I was cursing in my head after the 2nd set. One said, “if it gets too hard, we’ll just stop, and you can do the quad tightening,” while another said, “don’t let your ego get you.” Tsk tsk tsk. What they didn’t know is that only spurred me on.

I almost quit halfway through the next to the last set. Then I almost bailed on the last set. My leg was screaming, almost burning. “Fuck that,” I said to myself as I pumped out the last 5 reps on the last set.

I impressed the kids and the other patients who’d been through the same torture. At that moment, they all learned of my determination and my work ethic.

TGIF – Thank God I’m Flexible

Being flexible has helped my ACL recovery

There is no doubt in my mind that being genetically flexible and years of yoga is an instrumental factor my recovery.

I can lower myself to the ground and get up with no issue at all. With a leg that needs to remain straight in a locked brace, I’m still able to get on my shoes and socks because I can bend that far forward to do so.
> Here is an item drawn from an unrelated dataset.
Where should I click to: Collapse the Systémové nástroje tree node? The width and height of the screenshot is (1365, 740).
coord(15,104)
My ability to balance myself, also as a result of years of yoga, is also significant and paying off in spades. As my leg gets stronger, testing that balance is a new PT activity and one where I’m making tremendous progress.

This is the latest exercise introduced into my PT routine, and again, its simplicity is annoying but necessary.
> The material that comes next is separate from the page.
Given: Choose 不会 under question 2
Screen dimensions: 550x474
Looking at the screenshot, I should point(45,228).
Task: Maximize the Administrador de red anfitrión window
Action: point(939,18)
For this, I stand heel to toe. Meaning with my right leg straight, I stand with the heel of my left foot, touching the toe of my right foot, and balance myself for 10 seconds, then switch sides. Because this went so well on the first go-around, we’ll progress to standing on a cushioned surface to force my muscles to work a little harder to balance.

Little Wins

Little Wins in my ACL recovery
Photo by Nataliya Vaitkevich on Pexels.com

Going into this, I knew the ACL recovery timeline was going to be a long one. During this time, I’m learning that little wins make a big difference.

I left the surgical center in a cumbersome and uncomfortable leg brace and crutches on which to maneuver. Now I’m thrilled to be down to one crutch and be able to sit with a bent knee. Those are little wins.

It’s the little wins that I have to focus on because, in the long run, they add up to big results. It’s the same thing I’ve been telling all of you. Little changes add up to big results in the long run. Whether it’s for losing weight, building muscle, or getting some mobility, slow and steady wins the race.

My calf and quad muscle look pitiful right now, but they won’t for long. I know that. I can either torture myself by dwelling on what it looks like now or sit back and play the long game, knowing that every ounce of effort I put in will yield the big results in the long run.